In full and without alteration, print the entries.

Collected data entries
++++++++++++++++++++

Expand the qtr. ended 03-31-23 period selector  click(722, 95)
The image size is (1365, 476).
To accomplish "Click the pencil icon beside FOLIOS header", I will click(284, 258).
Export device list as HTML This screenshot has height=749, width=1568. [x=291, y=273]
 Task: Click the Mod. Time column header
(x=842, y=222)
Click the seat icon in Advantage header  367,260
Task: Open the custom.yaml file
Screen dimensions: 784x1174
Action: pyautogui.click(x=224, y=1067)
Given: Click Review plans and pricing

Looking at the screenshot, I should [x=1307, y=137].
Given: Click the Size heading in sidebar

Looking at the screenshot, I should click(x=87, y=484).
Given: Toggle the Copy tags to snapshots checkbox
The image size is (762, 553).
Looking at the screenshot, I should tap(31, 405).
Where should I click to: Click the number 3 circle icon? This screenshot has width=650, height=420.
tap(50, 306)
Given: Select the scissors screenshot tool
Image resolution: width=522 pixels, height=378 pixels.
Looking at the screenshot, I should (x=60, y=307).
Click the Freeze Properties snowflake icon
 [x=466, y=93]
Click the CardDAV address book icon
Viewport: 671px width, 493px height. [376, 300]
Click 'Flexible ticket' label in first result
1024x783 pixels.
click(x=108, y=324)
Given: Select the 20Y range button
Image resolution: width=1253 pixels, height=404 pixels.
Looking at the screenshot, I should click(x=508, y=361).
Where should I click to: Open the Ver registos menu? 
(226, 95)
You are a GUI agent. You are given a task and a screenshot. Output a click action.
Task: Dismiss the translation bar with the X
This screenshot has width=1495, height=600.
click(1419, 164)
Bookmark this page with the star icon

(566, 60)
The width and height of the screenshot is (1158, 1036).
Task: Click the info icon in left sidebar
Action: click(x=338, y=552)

++++++++++++++++++++

### [Written solution]
Expand the qtr. ended 03-31-23 period selector  click(722, 95)
The image size is (1365, 476).
To accomplish "Click the pencil icon beside FOLIOS header", I will click(284, 258).
Export device list as HTML This screenshot has height=749, width=1568. [x=291, y=273]
 Task: Click the Mod. Time column header
(x=842, y=222)
Click the seat icon in Advantage header  367,260
Task: Open the custom.yaml file
Screen dimensions: 784x1174
Action: pyautogui.click(x=224, y=1067)
Given: Click Review plans and pricing

Looking at the screenshot, I should [x=1307, y=137].
Given: Click the Size heading in sidebar

Looking at the screenshot, I should click(x=87, y=484).
Given: Toggle the Copy tags to snapshots checkbox
The image size is (762, 553).
Looking at the screenshot, I should tap(31, 405).
Where should I click to: Click the number 3 circle icon? This screenshot has width=650, height=420.
tap(50, 306)
Given: Select the scissors screenshot tool
Image resolution: width=522 pixels, height=378 pixels.
Looking at the screenshot, I should (x=60, y=307).
Click the Freeze Properties snowflake icon
 [x=466, y=93]
Click the CardDAV address book icon
Viewport: 671px width, 493px height. [376, 300]
Click 'Flexible ticket' label in first result
1024x783 pixels.
click(x=108, y=324)
Given: Select the 20Y range button
Image resolution: width=1253 pixels, height=404 pixels.
Looking at the screenshot, I should click(x=508, y=361).
Where should I click to: Open the Ver registos menu? 
(226, 95)
You are a GUI agent. You are given a task and a screenshot. Output a click action.
Task: Dismiss the translation bar with the X
This screenshot has width=1495, height=600.
click(1419, 164)
Bookmark this page with the star icon

(566, 60)
The width and height of the screenshot is (1158, 1036).
Task: Click the info icon in left sidebar
Action: click(x=338, y=552)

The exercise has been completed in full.